Researchers have identified the 10 top predictors of future heart failure for patients living with type 2 diabetes by using a machine learning model that generates a risk score.

The risk score, called WATCH-DM, was developed by a team of investigators—led by Brigham and Women's Hospital and UT Southwestern Medical Center—that leveraged data from more than 8,700 diabetic patients enrolled in the Action to Control Cardiovascular Risk in Diabetes (ACCORD) trial.

Using a nonparametric decision tree machine learning approach, they found 10 top-performing predictors of heart failure: weight (BMI), age, hypertension, creatinine, HDL-C, diabetes control (fasting plasma glucose), QRS duration, myocardial infarction and coronary artery bypass grafting.

Results of their study were published in the journal Diabetes Care and presented at the Heart Failure Society of America Annual Scientific Meeting, held September 13 to 16 in Philadelphia.

In their study, diabetic patients with the highest scores from WATCH-DM—which is currently available as an online tool for clinicians to use—had a five-year risk of heart failure approaching 20 percent.

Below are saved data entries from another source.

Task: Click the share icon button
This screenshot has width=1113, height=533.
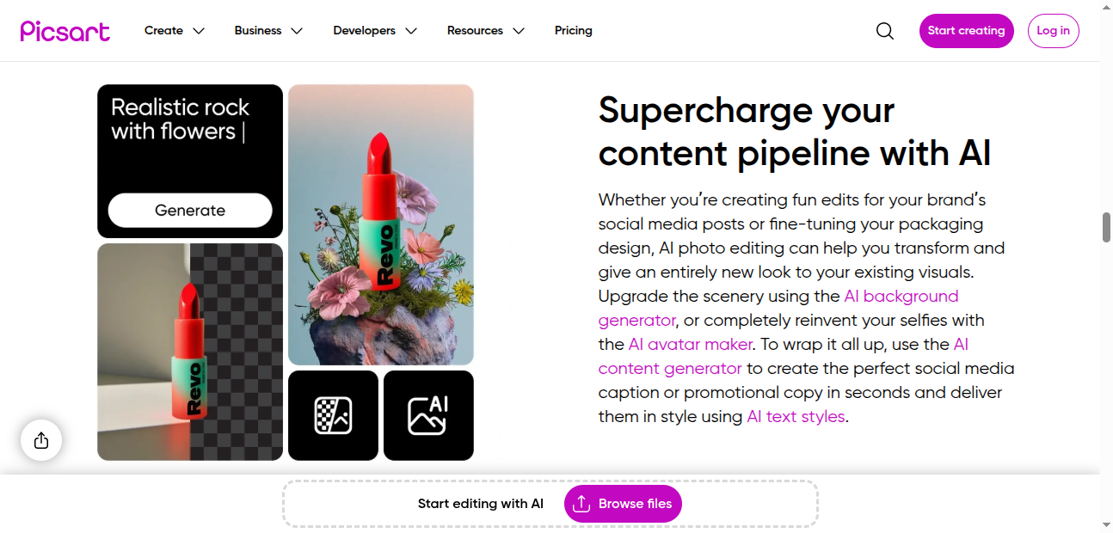Action: click(x=41, y=441)
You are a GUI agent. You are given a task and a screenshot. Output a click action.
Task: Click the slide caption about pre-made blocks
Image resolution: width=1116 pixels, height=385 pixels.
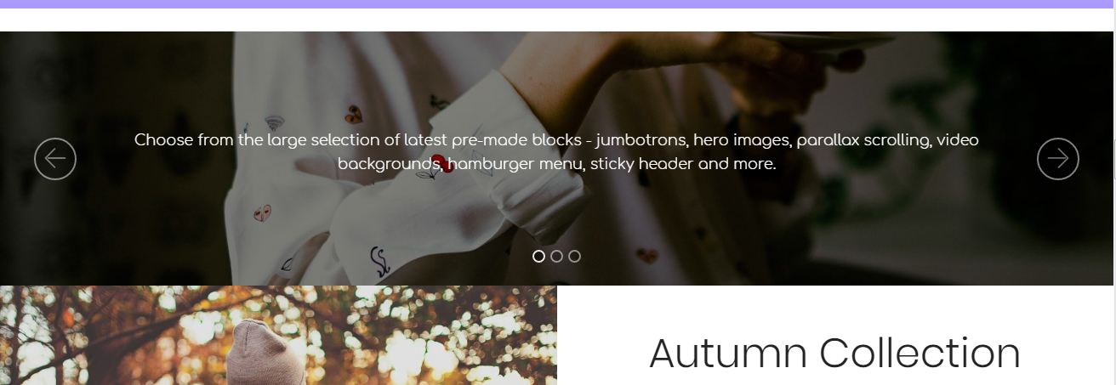coord(556,151)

“Our risk score provides a novel prediction tool to identify patients who face a heart failure risk in the next five years,” said co-first author Matthew Segar, MD, a resident physician at UT Southwestern. “By not requiring specific clinical cardiovascular biomarkers or advanced imaging, this risk score is readily integrable into bedside practice or electronic health record systems and may identify patients who would benefit from therapeutic interventions.”


Going forward, researchers are working to integrate the risk score for clinical use into EHR systems at both Brigham and Women's and UT Southwestern.

“We hope that this risk score can be useful to clinicians on the ground—primary care physicians, endocrinologists, nephrologists and cardiologists—who are caring for patients with diabetes and thinking about what strategies can be used to help them," said co-first author Muthiah Vaduganathan, MD, a cardiologist at Brigham and Women's.